長期欠品中だった2008式ヤマハYZ250Fシリンダーが昨日届きましたので、本日組立しました。
 
まずヘッドのバルブを外し、バルブスプリングを交換しました。以前はスプリングまでワンオフで作りましたが、性能的にあまり変わらず、費用対効果がよくないため、最近はメーカー製ノーマルです。バルブはカーボンが少々ついていますが、今回は交換せずそのまま使用します。
カムシャフトはアメリカ製ホットカムを入れます。ノーマルピストン使用可能なのでノーマルカムシャフトと性能は大差ないです。以前F1で有名なコスワースピストンとスペシャルカムを組み、わずか1周でエンジン全損になった苦い経験があるため、最近はノーマルを基本とします。
カムチェーンも交換です。同チェーンはカート使用のネックで、1レースでほぼダメになります。

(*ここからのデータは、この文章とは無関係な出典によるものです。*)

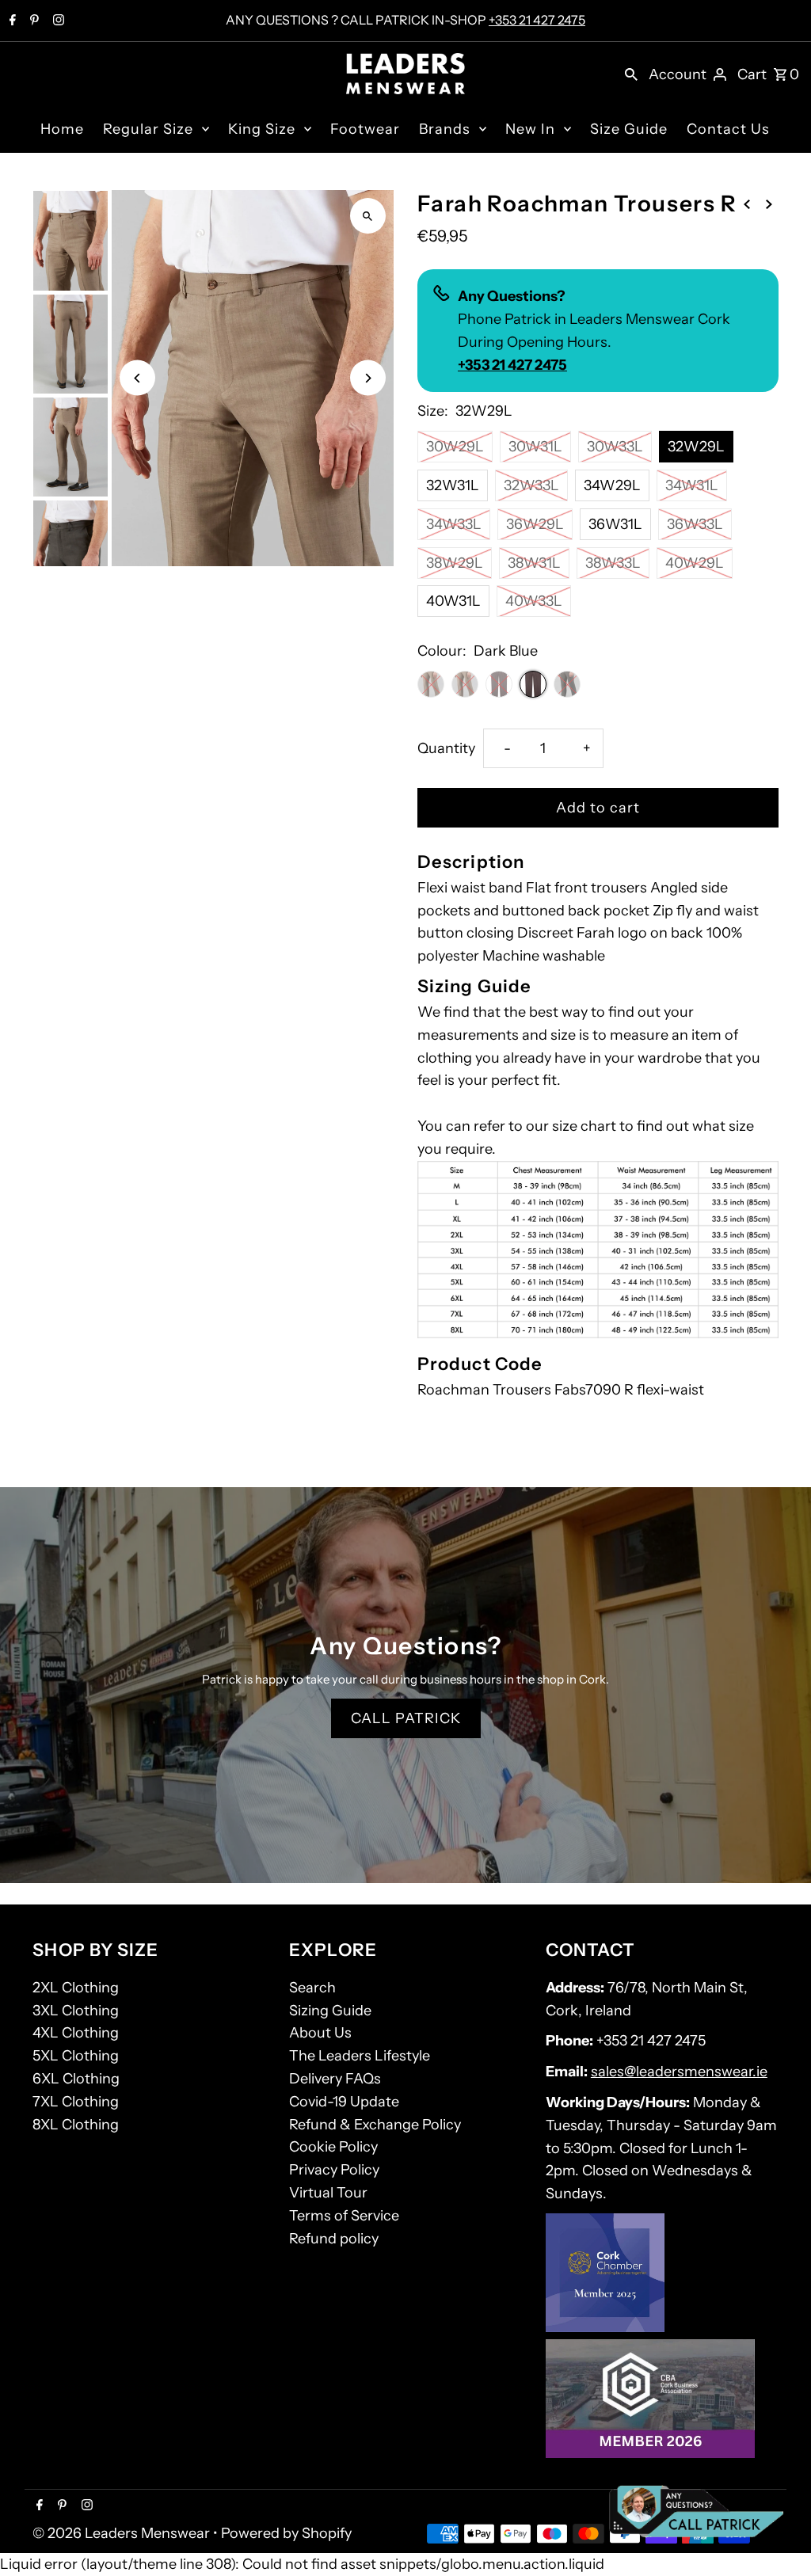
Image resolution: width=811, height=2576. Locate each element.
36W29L (535, 524)
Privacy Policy (334, 2169)
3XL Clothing (75, 2010)
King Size (261, 129)
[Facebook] (11, 21)
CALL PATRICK (406, 1718)
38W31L (534, 563)
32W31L (452, 485)
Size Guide (629, 129)
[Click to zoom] (368, 216)
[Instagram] (56, 21)
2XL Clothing (75, 1987)
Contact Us (728, 129)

電気系は以前はCDIも変えましたが、現在はノーマルCDIです。レブリミッターがない初期型を推奨する方もいますが、自分使用の2004年式は13,500レブです。
ダイヤルゲージを所有していないため、エンジンのぞき穴から見てバルブタイミングを計ります。メーカー指定値にしているため、ダイヤルゲージを使用しなくともバルブとピストンが当たるなどの不都合はありません。ただし、初めてカム交換した時は、油粘土をピストントップに置きバルブと当たるかどうかをテストしました。今回バルブシムは規程値の範囲のため、交換の必要はありません。
ケースからの水漏れを発見したため、ウォーターポンプベアリングとオイルシールも交換しました。専用工具がないため、ベアリング平行圧入に苦労しました。圧入ベアリングは冷凍しケースはヒートガンで熱し対処しました。
上記その他を1日かけてやっとエンジンが組み上がりました。後はツインリンクもてぎで慣らし走行をしたいと思います。ツインリンクもてぎ本コースでのカート走行が本年2月で終了というのが痛いです。いつも走るのは、自分とレース仲間数人ですのでカート走行はバイク等に比べてコース側にとって利益にならないためでしょう。北ショートのカートコースは他のカートドライバーの迷惑になるため、走行は遠慮しています。
 
*カーボン落としはいろいろ使用しましたが、カインズホームで売っているキャブクリーナーが値段が安く性能がいいと感じます。